Question

A metal ion in a high-spin octahedral complex has two more unpaired electrons than the same ion does in a low-spin octahedral complex. Name some possible metal ions for which this would be true.

Short answer

Possible metal ions for which high-spin octahedral complexes have two more unpaired electrons than low-spin octahedral complexes are Cr(III) with a d4 electron configuration and Fe(II) with a d6 electron configuration.

Step-by-step solution

Understanding high-spin and low-spin complexes

High-spin and low-spin complexes refer to the electronic configuration of metal ions in coordination complexes. The difference between them lies in the pairing of electrons in the d orbitals of the metal ion. For high-spin complexes, the electrons preferentially occupy different d orbitals, maximizing unpaired electrons. On the other hand, in low-spin complexes, the electrons are more likely to pair up within the same d orbital, minimizing unpaired electrons. This distinction occurs due to the difference in ligands' crystal field splitting energy (CFSE).

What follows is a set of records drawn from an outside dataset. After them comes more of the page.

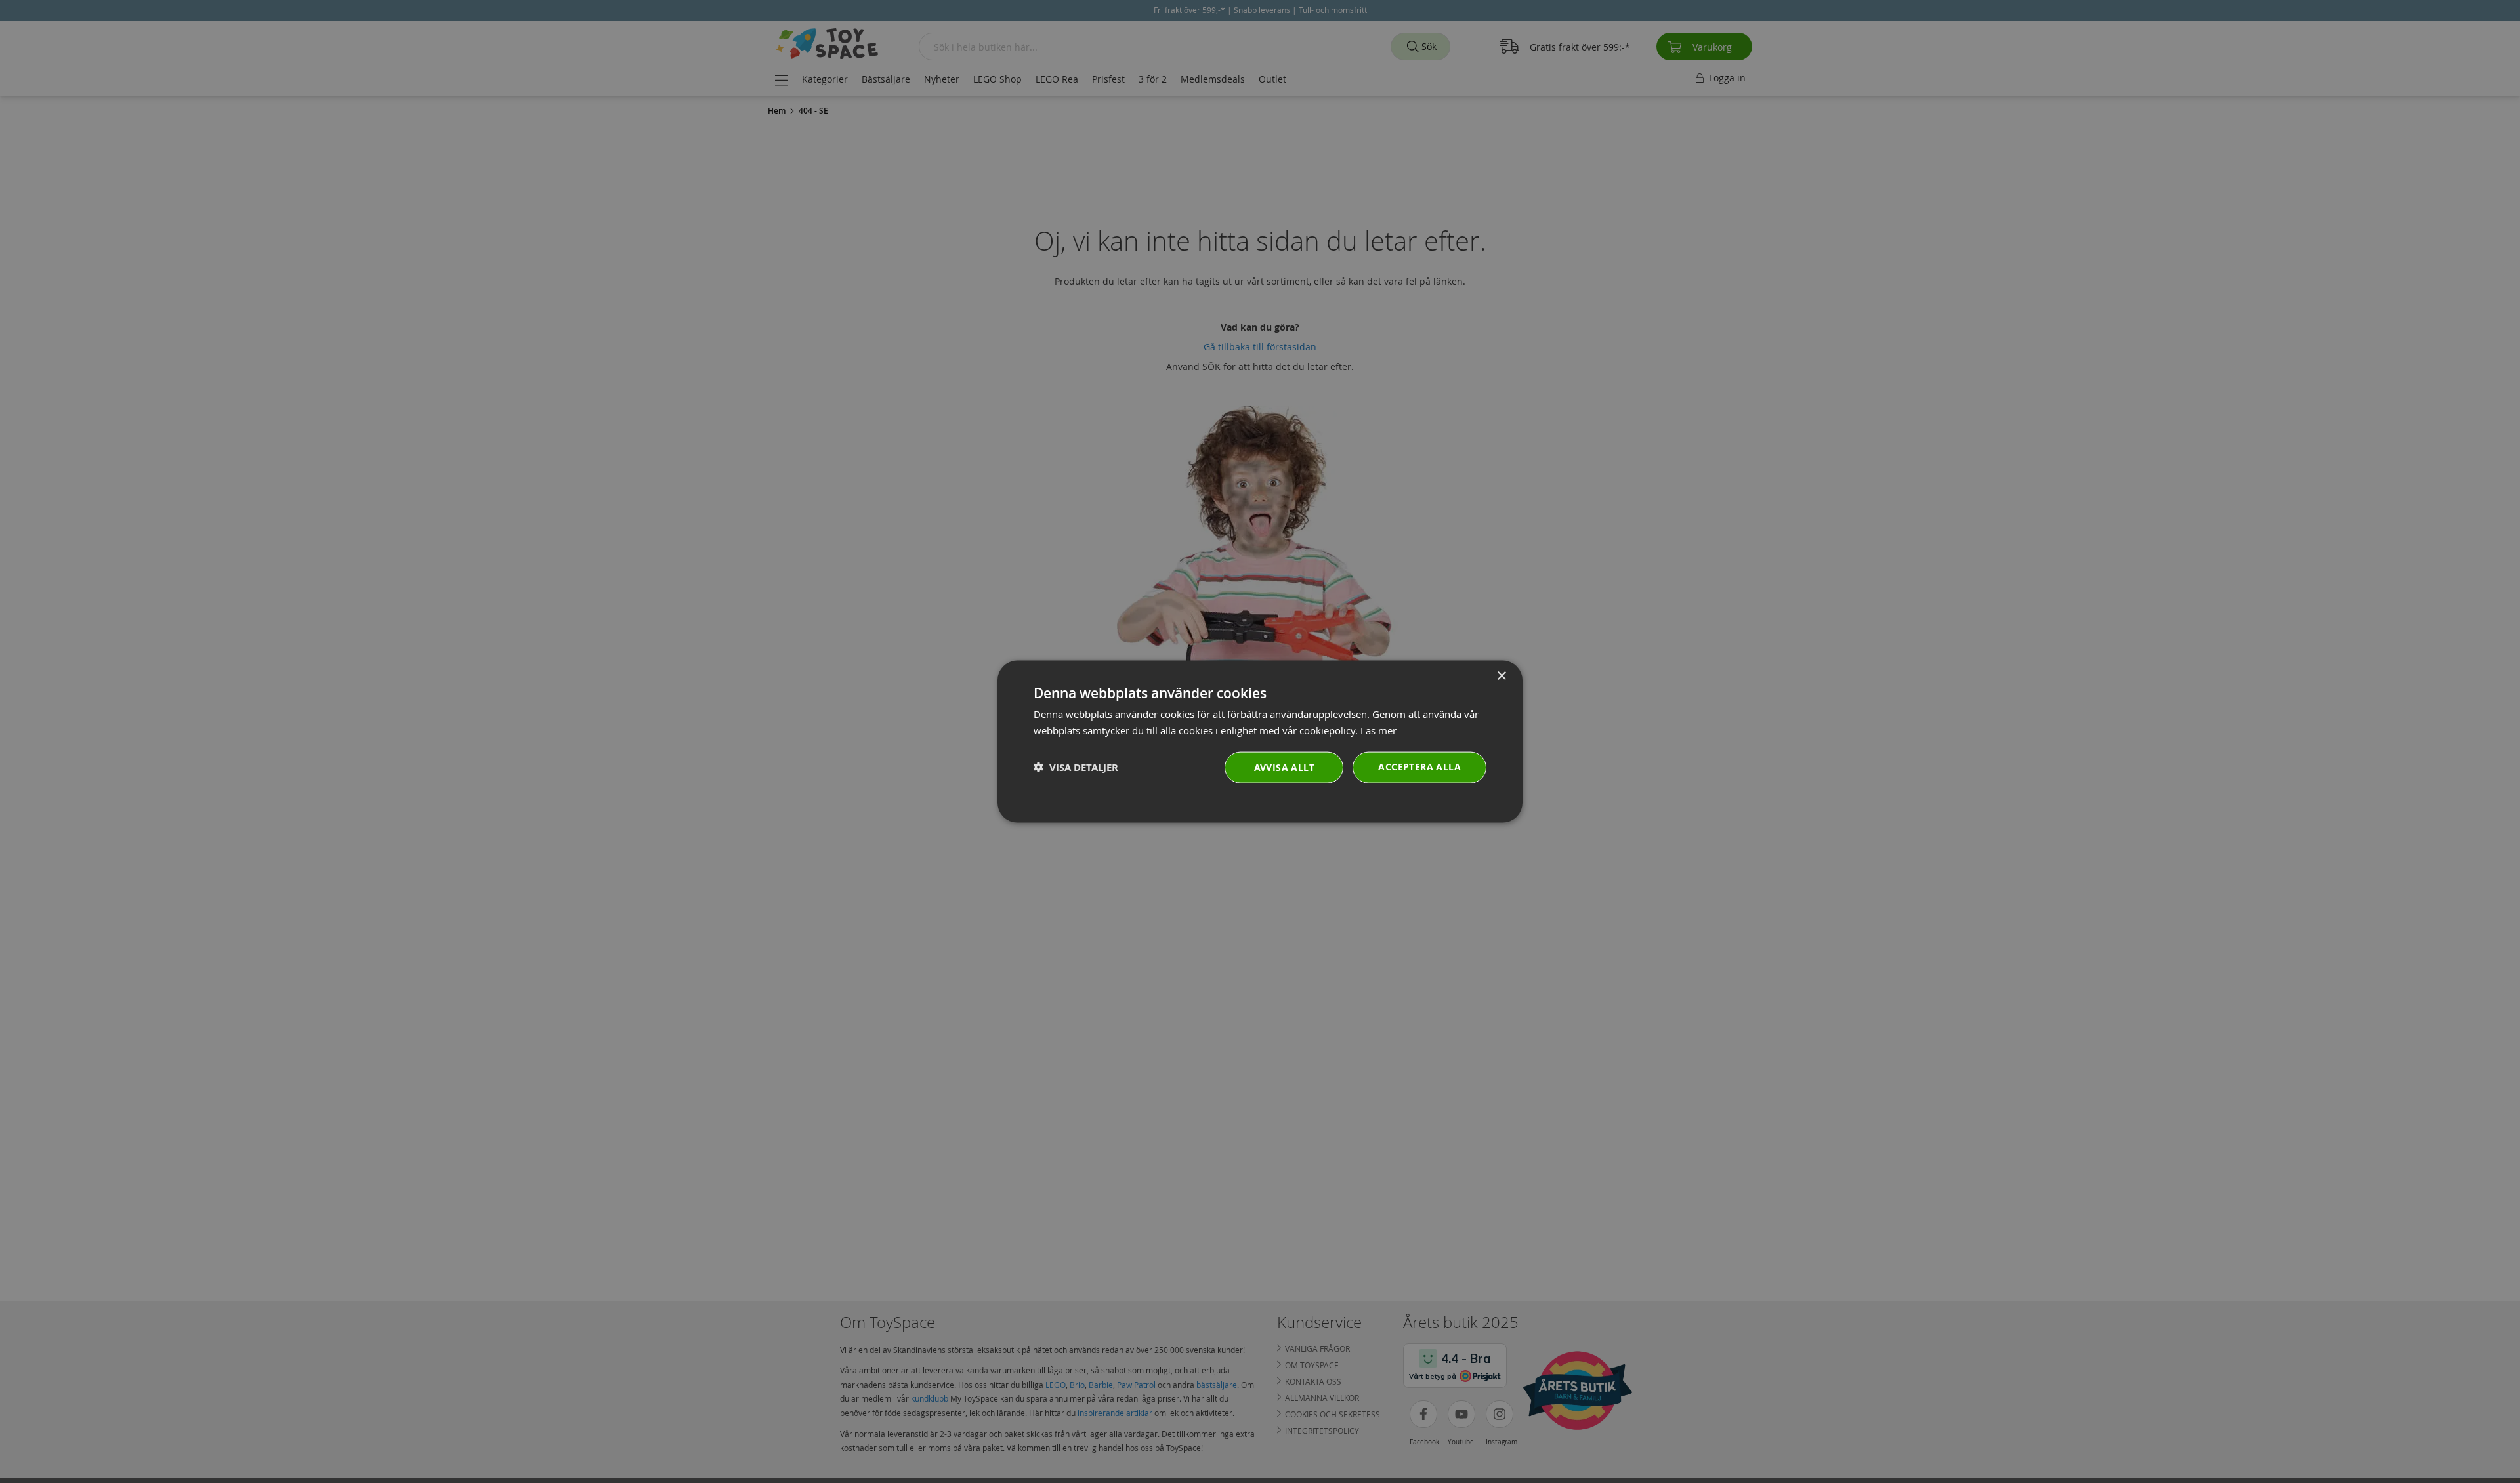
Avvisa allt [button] (1284, 767)
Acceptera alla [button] (1419, 766)
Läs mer (1378, 730)
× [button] (1501, 676)
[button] (1076, 767)
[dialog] (1260, 742)
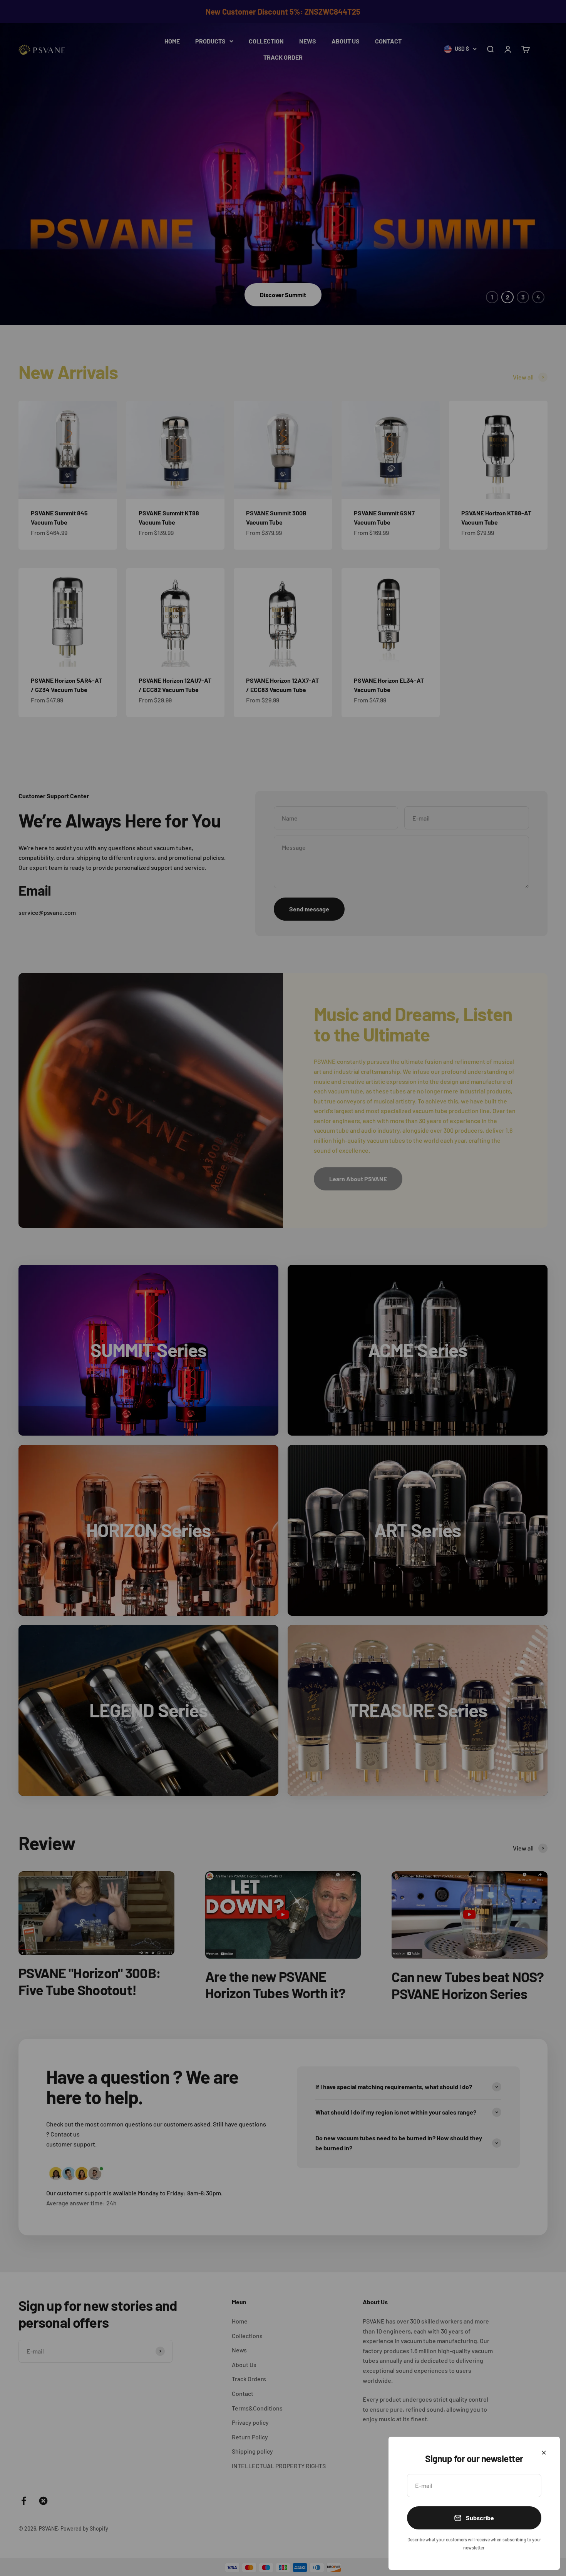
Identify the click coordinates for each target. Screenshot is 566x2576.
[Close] (544, 2452)
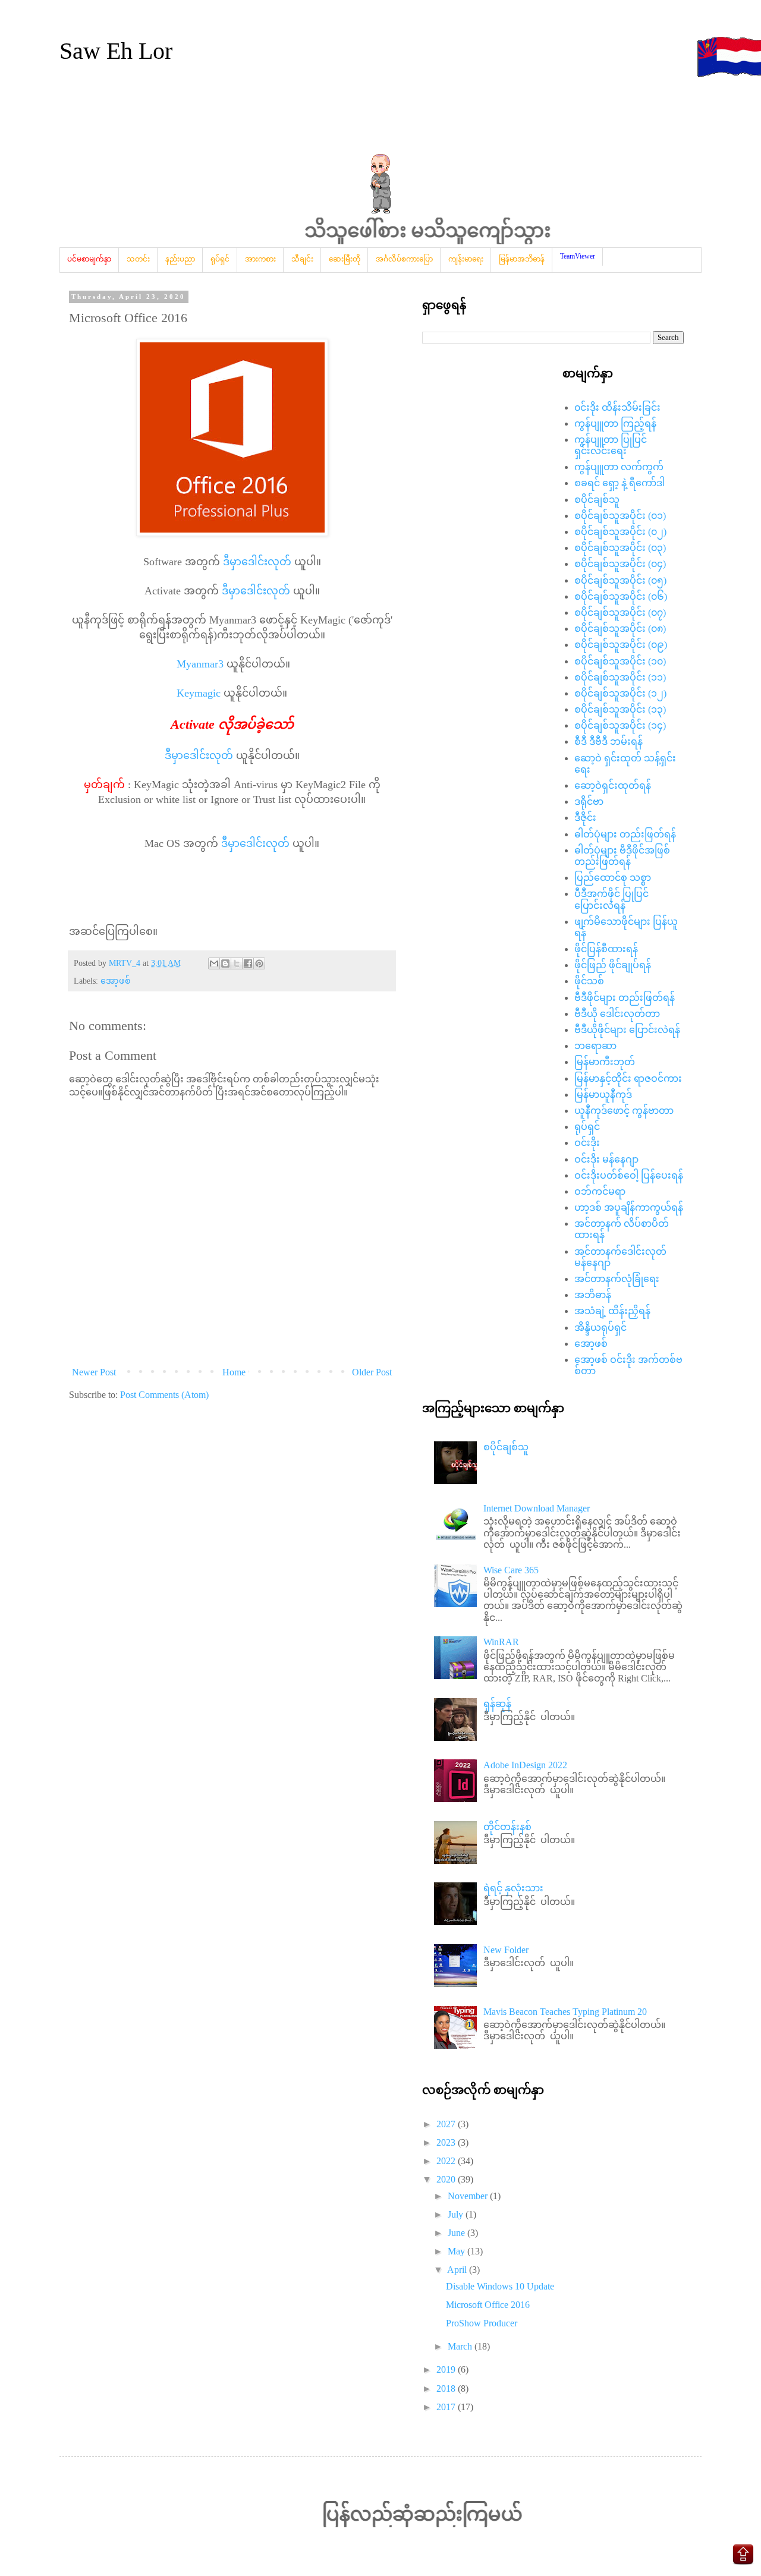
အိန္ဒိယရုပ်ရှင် (600, 1327)
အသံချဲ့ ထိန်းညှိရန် (612, 1311)
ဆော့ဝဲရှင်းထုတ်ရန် (612, 785)
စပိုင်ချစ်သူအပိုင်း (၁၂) (620, 693)
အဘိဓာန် (592, 1295)
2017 (447, 2407)
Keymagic (199, 693)
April (458, 2270)
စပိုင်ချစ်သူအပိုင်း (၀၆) (620, 596)
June (457, 2233)
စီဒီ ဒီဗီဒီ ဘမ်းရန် (608, 741)
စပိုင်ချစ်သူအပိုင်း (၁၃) (620, 709)
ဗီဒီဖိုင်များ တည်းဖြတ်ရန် (624, 998)
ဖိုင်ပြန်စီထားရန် (606, 949)
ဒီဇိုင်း (585, 818)
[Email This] (214, 963)
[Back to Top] (743, 2556)
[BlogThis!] (225, 963)
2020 (447, 2179)
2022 (447, 2161)
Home (234, 1372)
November (469, 2196)
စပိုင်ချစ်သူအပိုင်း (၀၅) (620, 580)
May (457, 2251)
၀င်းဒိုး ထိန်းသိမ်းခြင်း (617, 407)
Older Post (372, 1372)
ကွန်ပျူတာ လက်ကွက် (618, 467)
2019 (447, 2369)
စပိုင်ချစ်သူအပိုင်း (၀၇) (620, 612)
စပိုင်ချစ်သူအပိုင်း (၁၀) (620, 661)
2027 (447, 2124)
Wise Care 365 (511, 1570)
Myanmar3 (200, 664)
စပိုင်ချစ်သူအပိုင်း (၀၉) (620, 645)
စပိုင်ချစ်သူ (597, 500)
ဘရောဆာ (595, 1046)
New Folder (506, 1950)
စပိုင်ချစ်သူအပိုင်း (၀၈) (620, 628)
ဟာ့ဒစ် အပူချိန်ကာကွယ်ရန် (628, 1207)
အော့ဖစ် (115, 980)
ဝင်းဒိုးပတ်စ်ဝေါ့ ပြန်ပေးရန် (628, 1175)
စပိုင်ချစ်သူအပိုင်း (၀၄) (620, 564)
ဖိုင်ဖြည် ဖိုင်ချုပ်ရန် (612, 965)
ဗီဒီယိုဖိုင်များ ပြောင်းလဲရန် (627, 1030)
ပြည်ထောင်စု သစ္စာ (612, 878)
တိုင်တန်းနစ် (507, 1827)
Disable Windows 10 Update (500, 2286)
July (457, 2214)
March (461, 2346)
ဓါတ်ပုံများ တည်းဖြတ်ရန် (625, 834)
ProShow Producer (481, 2323)
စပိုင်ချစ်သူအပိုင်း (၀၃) (620, 548)
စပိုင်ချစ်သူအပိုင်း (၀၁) (620, 516)
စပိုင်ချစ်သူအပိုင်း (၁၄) (620, 725)
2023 (447, 2142)
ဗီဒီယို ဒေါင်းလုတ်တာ (617, 1014)
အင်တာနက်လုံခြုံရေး (616, 1279)
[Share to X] (237, 963)
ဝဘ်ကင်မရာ (599, 1191)
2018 (447, 2388)
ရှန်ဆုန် (497, 1704)
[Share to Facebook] (248, 963)
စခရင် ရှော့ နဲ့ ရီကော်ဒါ (619, 483)
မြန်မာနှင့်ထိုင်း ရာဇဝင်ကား (628, 1078)
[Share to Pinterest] (259, 963)
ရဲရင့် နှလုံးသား (513, 1888)
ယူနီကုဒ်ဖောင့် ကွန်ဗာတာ (624, 1111)
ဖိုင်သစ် (589, 981)
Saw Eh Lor (115, 50)
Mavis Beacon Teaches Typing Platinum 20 (565, 2012)
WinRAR (501, 1642)
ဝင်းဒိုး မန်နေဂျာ (606, 1159)
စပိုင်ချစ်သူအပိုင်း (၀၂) (620, 532)
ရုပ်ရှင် (587, 1127)
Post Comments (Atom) (164, 1395)
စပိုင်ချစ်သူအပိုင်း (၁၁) (620, 677)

Determining electron configuration

In an octahedral complex, the crystal field splitting causes the energy levels to split into two sets of orbitals: $t_{2g}$ (lower energy) and $e_g$ (higher energy). In low-spin complexes, the CFSE is large, meaning the energy difference between the two sets of orbitals is significant, and it is more favorable for electrons to pair up in the $t_{2g}$ orbitals before occupying the higher energy $e_g$ orbitals. In high-spin complexes, the CFSE is small, and electrons will occupy all the $t_{2g}$ orbitals with parallel spins before pairing up in the same orbital or occupying the $e_g$ orbitals.

Identifying possible metal ions

To find possible metal ions for which high-spin octahedral complexes have two more unpaired electrons than low-spin octahedral complexes, we will examine the d-electron configurations of various metal ions and determine if their electron configurations meet the criteria. 1. d4: In a high-spin octahedral complex, all four electrons would occupy the $t_{2g}$ orbitals (3 unpaired electrons). In a low-spin octahedral complex, two electrons would pair up in the $t_{2g}$ orbitals, leaving two unpaired electrons. 2. d6: In a high-spin octahedral complex, the 6 electrons would occupy all the $t_{2g}$ orbitals and one of the $e_g$ orbitals (4 unpaired electrons). In a low-spin octahedral complex, the $t_{2g}$ orbitals would be fully occupied by paired electrons, leaving no unpaired electrons. From the d4 and d6 configurations, we can see that they meet the criteria outlined in the exercise, having two more unpaired electrons in their high-spin octahedral complexes than in their low-spin counterparts.

Possible metal ions

Considering the electron configurations that meet the given criteria, the following metal ions can be used: 1. Cr(III) (d4 electron configuration) 2. Fe(II) (d6 electron configuration) These metal ions would exhibit the desired difference in unpaired electron count when forming high-spin and low-spin octahedral complexes.